#### THE INPUT:
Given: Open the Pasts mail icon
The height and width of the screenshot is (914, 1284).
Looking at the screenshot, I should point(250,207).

---

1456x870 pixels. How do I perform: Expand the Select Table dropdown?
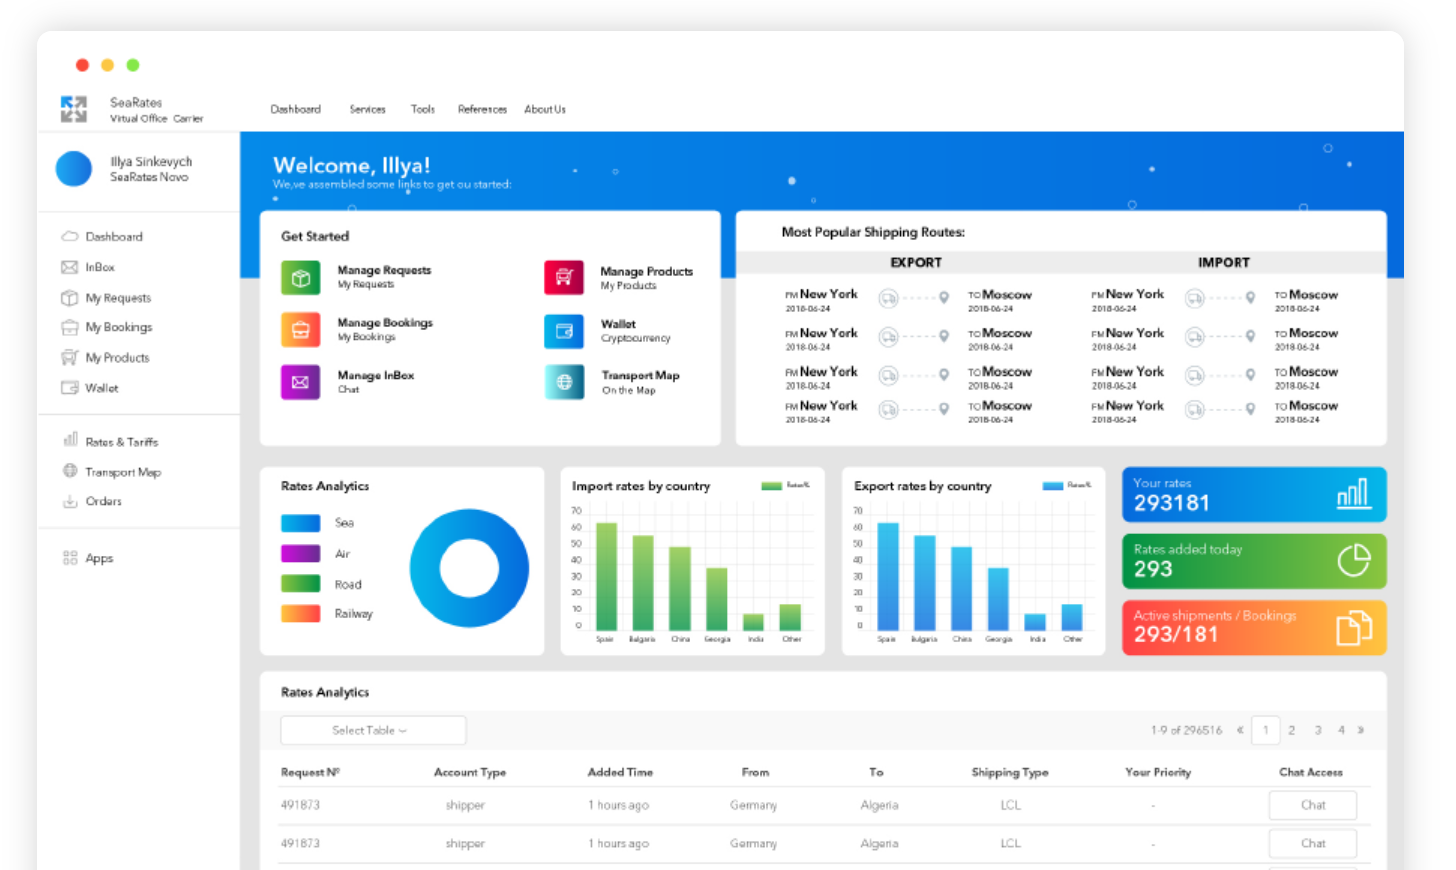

---

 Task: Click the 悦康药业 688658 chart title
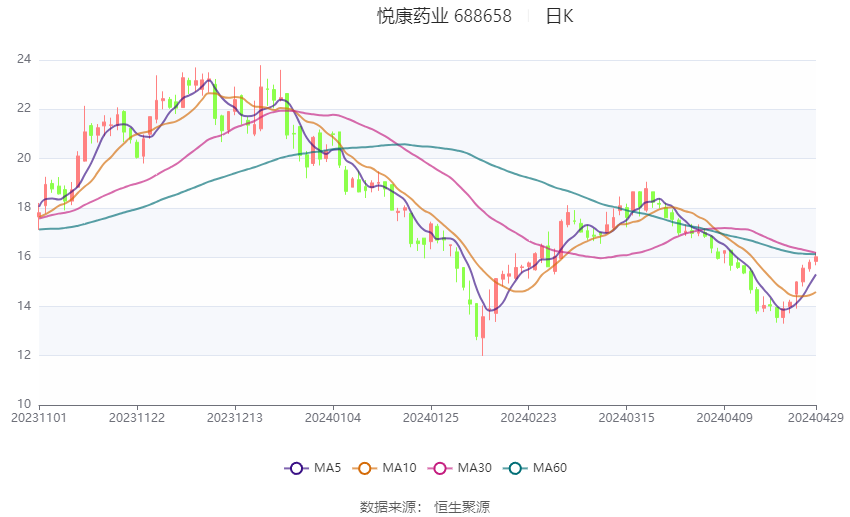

#### SHORT EXERCISE:
List every line above that contains the string "screenshot", matching case exactly.

#### RESULT BELOW:
The height and width of the screenshot is (914, 1284).
Looking at the screenshot, I should point(250,207).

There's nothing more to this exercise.